>> start Input records
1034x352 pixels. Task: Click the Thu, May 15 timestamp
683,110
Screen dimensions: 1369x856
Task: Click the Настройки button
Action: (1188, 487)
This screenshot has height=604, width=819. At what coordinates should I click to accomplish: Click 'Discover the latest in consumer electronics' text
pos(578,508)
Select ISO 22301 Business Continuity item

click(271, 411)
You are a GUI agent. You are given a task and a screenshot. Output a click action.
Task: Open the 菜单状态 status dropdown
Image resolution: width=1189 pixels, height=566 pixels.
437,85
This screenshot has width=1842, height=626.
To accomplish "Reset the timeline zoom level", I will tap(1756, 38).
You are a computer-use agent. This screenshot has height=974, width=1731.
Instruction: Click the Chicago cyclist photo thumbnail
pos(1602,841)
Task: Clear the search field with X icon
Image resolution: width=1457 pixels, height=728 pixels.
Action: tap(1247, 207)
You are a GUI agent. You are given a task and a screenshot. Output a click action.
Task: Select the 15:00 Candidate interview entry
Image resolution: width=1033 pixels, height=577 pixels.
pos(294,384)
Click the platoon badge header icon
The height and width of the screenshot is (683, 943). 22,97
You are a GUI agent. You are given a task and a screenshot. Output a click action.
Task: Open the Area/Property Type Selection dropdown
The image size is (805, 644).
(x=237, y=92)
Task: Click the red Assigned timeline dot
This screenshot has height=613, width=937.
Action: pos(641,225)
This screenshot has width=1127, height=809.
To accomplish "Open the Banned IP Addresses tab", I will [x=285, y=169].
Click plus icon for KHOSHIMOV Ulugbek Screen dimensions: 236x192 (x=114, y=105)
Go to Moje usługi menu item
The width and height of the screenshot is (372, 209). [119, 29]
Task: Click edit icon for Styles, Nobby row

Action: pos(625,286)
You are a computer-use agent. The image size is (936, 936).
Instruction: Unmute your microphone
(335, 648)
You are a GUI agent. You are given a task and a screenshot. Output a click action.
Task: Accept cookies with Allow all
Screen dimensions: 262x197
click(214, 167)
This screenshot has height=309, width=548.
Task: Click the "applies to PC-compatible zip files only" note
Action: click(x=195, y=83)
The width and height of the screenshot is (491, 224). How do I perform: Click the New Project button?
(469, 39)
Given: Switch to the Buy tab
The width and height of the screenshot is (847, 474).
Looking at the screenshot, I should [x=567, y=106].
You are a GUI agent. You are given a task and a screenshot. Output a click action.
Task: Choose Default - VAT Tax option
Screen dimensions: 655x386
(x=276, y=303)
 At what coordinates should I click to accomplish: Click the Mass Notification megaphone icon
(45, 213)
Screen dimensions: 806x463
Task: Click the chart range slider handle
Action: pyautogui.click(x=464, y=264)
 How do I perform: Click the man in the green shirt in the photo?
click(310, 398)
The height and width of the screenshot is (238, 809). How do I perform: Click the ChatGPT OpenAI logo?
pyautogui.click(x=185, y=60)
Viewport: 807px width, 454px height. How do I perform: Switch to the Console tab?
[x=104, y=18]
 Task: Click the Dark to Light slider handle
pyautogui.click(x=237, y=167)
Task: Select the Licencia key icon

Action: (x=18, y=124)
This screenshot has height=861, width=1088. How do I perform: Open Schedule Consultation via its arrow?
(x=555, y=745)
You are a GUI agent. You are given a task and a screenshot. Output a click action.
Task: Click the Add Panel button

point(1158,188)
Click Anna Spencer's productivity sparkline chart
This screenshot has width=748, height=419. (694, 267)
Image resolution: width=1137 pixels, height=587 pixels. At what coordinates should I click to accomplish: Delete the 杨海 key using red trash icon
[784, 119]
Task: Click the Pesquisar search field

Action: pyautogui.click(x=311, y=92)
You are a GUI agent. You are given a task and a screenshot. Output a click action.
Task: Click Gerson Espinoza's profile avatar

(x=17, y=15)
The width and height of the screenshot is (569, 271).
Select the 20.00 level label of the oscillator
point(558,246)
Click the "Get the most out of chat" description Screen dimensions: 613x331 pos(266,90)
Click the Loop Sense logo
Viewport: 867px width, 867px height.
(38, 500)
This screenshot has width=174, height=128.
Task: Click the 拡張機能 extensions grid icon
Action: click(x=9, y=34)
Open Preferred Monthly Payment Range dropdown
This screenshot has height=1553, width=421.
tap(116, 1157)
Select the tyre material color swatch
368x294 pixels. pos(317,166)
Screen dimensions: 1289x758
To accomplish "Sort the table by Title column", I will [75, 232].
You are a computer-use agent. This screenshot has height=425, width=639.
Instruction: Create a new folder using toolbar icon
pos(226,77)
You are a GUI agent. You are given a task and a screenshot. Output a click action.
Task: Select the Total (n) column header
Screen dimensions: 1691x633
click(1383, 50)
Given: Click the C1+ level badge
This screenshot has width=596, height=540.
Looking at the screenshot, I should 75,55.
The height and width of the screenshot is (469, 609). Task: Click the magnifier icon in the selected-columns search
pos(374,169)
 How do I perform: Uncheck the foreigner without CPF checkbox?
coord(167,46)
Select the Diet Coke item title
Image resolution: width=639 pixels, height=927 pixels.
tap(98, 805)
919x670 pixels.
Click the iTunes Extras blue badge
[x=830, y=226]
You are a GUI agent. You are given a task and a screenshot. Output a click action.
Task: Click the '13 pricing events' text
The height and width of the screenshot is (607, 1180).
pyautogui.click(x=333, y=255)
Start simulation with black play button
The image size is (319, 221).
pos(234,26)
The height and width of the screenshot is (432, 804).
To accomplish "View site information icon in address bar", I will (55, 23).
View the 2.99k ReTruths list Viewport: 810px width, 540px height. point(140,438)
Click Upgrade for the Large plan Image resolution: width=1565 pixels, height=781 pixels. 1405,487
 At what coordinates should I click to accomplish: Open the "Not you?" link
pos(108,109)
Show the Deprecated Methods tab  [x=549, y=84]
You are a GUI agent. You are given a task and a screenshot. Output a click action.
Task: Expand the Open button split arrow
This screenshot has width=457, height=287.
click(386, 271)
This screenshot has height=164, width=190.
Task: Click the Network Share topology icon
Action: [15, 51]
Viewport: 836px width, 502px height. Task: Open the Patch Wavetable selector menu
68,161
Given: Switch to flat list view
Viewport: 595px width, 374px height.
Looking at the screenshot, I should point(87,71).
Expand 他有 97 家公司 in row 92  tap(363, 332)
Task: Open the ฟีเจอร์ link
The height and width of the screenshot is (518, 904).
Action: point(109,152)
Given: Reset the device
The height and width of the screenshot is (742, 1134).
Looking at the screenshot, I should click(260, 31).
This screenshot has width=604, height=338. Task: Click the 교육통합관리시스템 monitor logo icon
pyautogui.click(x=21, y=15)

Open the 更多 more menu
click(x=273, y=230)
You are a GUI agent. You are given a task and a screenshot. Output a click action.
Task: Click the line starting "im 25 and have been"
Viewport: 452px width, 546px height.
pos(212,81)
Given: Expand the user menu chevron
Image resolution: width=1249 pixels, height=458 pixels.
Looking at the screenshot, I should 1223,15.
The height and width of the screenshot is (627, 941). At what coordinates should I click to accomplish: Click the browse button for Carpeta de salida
>> end Input records
- **Prompt**: Filter the material above and copy every line that contains the string "perform".

- **Final answer**:
The width and height of the screenshot is (491, 224). How do I perform: Click the New Project button?
 How do I perform: Click the man in the green shirt in the photo?
The height and width of the screenshot is (238, 809). How do I perform: Click the ChatGPT OpenAI logo?
Viewport: 807px width, 454px height. How do I perform: Switch to the Console tab?
This screenshot has height=861, width=1088. How do I perform: Open Schedule Consultation via its arrow?
 How do I perform: Uncheck the foreigner without CPF checkbox?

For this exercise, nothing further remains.